▸ **Page text**:
--------------------------------

A clade with particularly well-documented sexual liability is Acer (Wittrock 1886; Haas 1933; de Jong 1976; Hibbs and Fischer 1979; Freeman et al. 1980; Barker et al. 1982; Sakai and Oden 1983; Primack and McCall 1986; Sakai 1990; Matsui 1995; Bendixen 2001; Sato 2002; Tal 2006). Acer comprises 124 species in the Northern Hemisphere (van Gelderen et al. 1994), most of them in China, Korea, and Japan (81%); Europe and Western Asia have 12% of the species, Eastern North America 5%, and Western North America 4%. Morphologically, maple flowers can be bisexual or unisexual. Functionally, however, they are unisexual (exceptions are exceedingly rare; de Jong 1976: 17), with most species being monoecious (flowers of both sexes on each tree), but a few dioecious (male and female trees), polygamodioecious (male trees, female trees, and monoecious trees), or androdioecious (male trees and monoecious trees). All monoecious Acer flower dichogamously (male and female flowering separated in time), and those with large inflorescences often put out three synchronized batches of flowers in the sequence male → female → male, a system called duodichogamy (Stout 1928; de Jong 1976; Luo et al. 2007). Protandrous trees or duodichogamous trees often are inconstant, failing to produce female flowers in some years, but not others. Lastly, some species include a certain percentage of individuals that flower in the sequence male → female (protandrous) and others with the opposite sequence (protogynous). If most trees in a population specialize in this manner, being either protogynous or protandrous, this constitutes heterodichogamy (Delpino 1874; Gleeson 1982; Renner 2001; Endress and Lorence 2004; Pannell and Verdú 2006). Unfortunately, heterodichogamy has also been used without regard to the occurrence of two genetic morphs (e.g., de Jong 1976; Gleiser and Verdú 2005).

--------------------------------

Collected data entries
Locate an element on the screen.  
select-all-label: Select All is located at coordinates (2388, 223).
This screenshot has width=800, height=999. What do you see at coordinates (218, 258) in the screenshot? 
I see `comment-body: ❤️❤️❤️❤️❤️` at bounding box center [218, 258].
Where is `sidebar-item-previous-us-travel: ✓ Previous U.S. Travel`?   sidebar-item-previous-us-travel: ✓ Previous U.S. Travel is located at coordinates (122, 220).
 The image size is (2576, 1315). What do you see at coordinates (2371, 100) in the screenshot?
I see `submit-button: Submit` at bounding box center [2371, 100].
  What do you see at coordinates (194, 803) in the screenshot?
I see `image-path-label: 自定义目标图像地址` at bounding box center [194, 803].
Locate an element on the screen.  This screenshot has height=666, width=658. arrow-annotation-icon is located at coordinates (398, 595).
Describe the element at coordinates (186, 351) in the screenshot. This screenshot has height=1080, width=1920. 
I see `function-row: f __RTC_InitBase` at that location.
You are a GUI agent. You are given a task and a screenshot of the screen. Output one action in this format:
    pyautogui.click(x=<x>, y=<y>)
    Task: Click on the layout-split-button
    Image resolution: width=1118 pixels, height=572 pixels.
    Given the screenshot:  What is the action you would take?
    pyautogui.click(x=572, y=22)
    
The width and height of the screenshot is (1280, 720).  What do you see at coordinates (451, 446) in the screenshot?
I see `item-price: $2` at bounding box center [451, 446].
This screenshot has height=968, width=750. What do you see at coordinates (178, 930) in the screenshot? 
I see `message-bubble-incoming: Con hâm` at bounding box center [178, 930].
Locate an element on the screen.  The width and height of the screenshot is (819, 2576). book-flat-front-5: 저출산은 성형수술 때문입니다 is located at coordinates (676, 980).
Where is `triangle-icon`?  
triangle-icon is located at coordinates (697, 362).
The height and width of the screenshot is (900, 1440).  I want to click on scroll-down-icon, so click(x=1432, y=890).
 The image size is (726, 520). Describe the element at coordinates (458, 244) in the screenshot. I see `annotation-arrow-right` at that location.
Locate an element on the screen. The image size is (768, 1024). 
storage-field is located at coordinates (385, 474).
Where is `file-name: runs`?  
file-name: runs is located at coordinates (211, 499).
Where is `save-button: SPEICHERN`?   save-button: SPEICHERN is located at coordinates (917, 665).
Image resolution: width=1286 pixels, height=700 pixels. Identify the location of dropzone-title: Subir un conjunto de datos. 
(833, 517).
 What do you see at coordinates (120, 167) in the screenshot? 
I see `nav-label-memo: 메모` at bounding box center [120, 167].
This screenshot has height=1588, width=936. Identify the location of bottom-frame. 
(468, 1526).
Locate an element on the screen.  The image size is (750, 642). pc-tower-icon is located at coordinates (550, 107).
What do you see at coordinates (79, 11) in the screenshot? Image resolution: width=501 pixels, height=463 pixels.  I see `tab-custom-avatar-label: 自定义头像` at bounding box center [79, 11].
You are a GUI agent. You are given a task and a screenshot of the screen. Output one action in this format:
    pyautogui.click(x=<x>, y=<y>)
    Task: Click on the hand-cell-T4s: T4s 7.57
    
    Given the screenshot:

--------------------------------

▸ **Brief 1**:
Based on the passage on maple sexual systems, decide whether each statement agrees with it: (a) Most Acer species occur in China, Korea, and Japan. (b) Maple flowers that are bisexual in form usually function as bisexual. (c) Duodichogamy follows the sequence female → male → female. For each, answer yes or no and quote the words that decide it.
▸ **Brief 2**:
Summarize the passage on maple sexual systems in two sentences.
▸ **Brief 3**:
Go on with the passage on maple sexual systems, starting after its last sentence.

▸ **Answer space 1**:
(a) Yes: "most of them in China, Korea, and Japan (81%)"
(b) No: "Functionally, however, they are unisexual"
(c) No: "in the sequence male → female → male, a system called duodichogamy"

▸ **Answer space 2**:
Acer comprises 124 Northern Hemisphere species, most of them in China, Korea, and Japan, and although maple flowers can be bisexual or unisexual in form, they are functionally unisexual, with most species monoecious. All monoecious maples flower dichogamously, some in a male → female → male sequence called duodichogamy, and when most trees in a population are either protogynous or protandrous, this constitutes heterodichogamy.

▸ **Answer space 3**:
With its rich mix of morphological and temporal sexual strategies, Acer presents a remarkable opportunity to study the evolution of sexual systems. The first such study was that of Gleiser and Verdú (2005) who relied on de Jong's (1976) biosystematic monograph to score the sexual system of 44 species, from which they inferred character transformations in the context of three published phylogenies that included 29, 37, or 39 species (with partial taxon overlap between studies). For trait change inference, Gleiser and Verdú created five categories loosely based on de Jong (Materials and Methods, below). Following phylogenetic inference of trait change, using either models that involved ordered states and one or two rate parameters or a model that treated the five systems as a continuous variable, they concluded (l.c., p. 633), “Three different paths to dioecy have been followed in the genus Acer: from heterodichogamous androdioecy; from heterodichogamous trioecy; and from dichogamous subdioecy.”
We here use a new molecular phylogeny that includes almost all dioecious species of Acer and a compilation of all data on Acer reproductive biology to test Gleiser and Verdú's (2005) hypotheses and to infer sexual system evolution in Acer. Based on a molecular clock, we also place sexual system changes in a temporal framework, focusing on transitions involving dioecy.